### Selection
A trust is a good solid testamentary document and very useful for certain aspects of estate planning, but a trust is not the one-size-fits-all panacea that some lawyers and estate planners like to portray it to be.
When part of an estate plan, an intervivos trust allows the maker of the trust (the Grantor) or third parties (a trustee) to hold Grantor's assets to benefit future persons or entities. While trusts are part of estate plans and can avoid the actual filing of a probate matter, the idea that a trust can avoid litigation or reduce taxes is a misnomer.
- A trust administration avoids probate so long as you don't need to probate the pour-over will (a standby part of the trust because the grantor of the trust forgot to put property into the trust).
- Trusts administration and will probate actions take about the same amount of time.
- Trusts must still give notice to creditors and give creditors four months to file claims with the trustee just like a will being probated.
- Trust documents can become the subject of litigation by beneficiaries or from other creditors. Trusts do not save the grantor any money over the same sort of litigation in probate court.
While Trusts can hold and invest property on behalf of others, thus perhaps avoiding estate taxation at the time of the trust grantor's death, so can a testamentary trust in a Will if the Will is made for the same purpose. If tax avoidance is the goal, tax avoidance can be accomplished in the probate of a will with a proper testamentary trust just the same as the winding up of an ordinary trust. The value of the testamentary trust is that it avoids the costs of setting up a trust if the contingency on which the trust is made does not happen. For example a testamentary trust where all of grandfather's farm real estate goes to benefit the grandson who wants to farm is not set up if grandson accidentally dies before grandfather.
If you have real estate property in multiple states, an intervivos trust has considerable advantages and savings on expenses over probating a will made in one state in each other state where property is owned.
Other benefits of trusts include:
- Control of your wealth. You can specify the terms of a trust precisely, controlling when and to whom distributions may be made. You may also, for example, set up a revocable trust so that the trust assets remain accessible to you during your lifetime while designating to whom the remaining assets will pass thereafter, even when there are complex situations such as children from more than one marriage.
- Protection of your legacy. A properly constructed trust can help protect your estate from your heirs’ creditors or from beneficiaries who may not be adept at money management.
- Privacy and probate savings. Probate is a matter of public record; a trust may allow assets to pass outside of probate and remain private, in addition to possibly reducing the amount lost to court fees and taxes in the process.
Basic types of trusts include the Marital or "A" trust along with the bypass trust or "B" trust. With exemptions of property at $5.43 million under the internal revenue code, and with the concept of "portability of the marital exemption", where a second spouse to die can shelter $10.64 million from estate taxes, these sorts of trusts are not as important as previously. However, what Congress giveth it can take away. If they go backwards to a more narrow exemption, these trusts become important again to shelter property from taxation. Our view has been that A-B trust usage is still important and guards against congressional backsliding on the estate tax exemption.
If you think Washington won't reneg and consider backsliding on estate tax topics, see our segment "DON'T TAX ME." in this list of topics.
A testamentary trust is a trust that looks like a trust and acts like an ordinary trust except that it resides in, and springs to life at the conclusion of the probate of a Will. Almost everything that can be done in an ordinary trust can be done in a testamentary trust.

### Material
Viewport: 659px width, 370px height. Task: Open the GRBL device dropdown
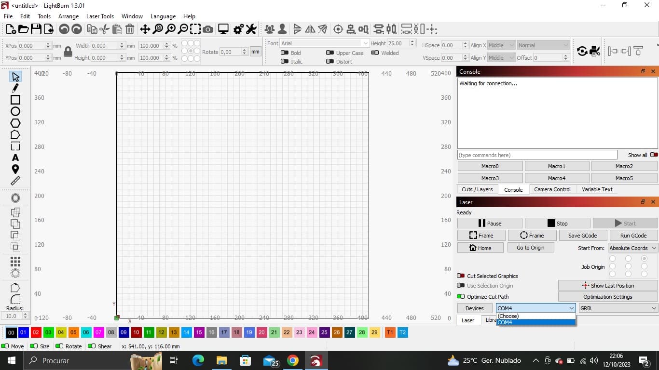click(618, 308)

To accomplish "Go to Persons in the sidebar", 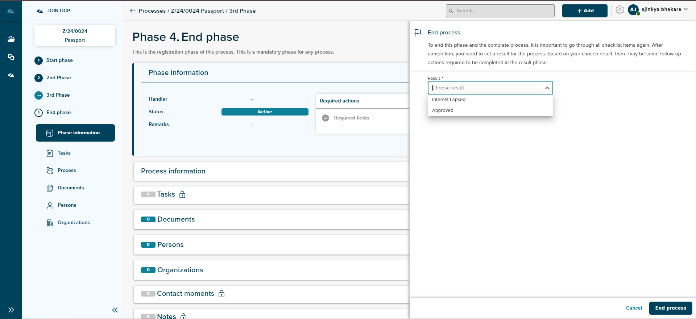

### Work instructions
Print the passage of the trusts text from "When part of" to "is a misnomer." word for word. The data has no connection to the estate planning text.

### Solution
When part of an estate plan, an intervivos trust allows the maker of the trust (the Grantor) or third parties (a trustee) to hold Grantor's assets to benefit future persons or entities. While trusts are part of estate plans and can avoid the actual filing of a probate matter, the idea that a trust can avoid litigation or reduce taxes is a misnomer.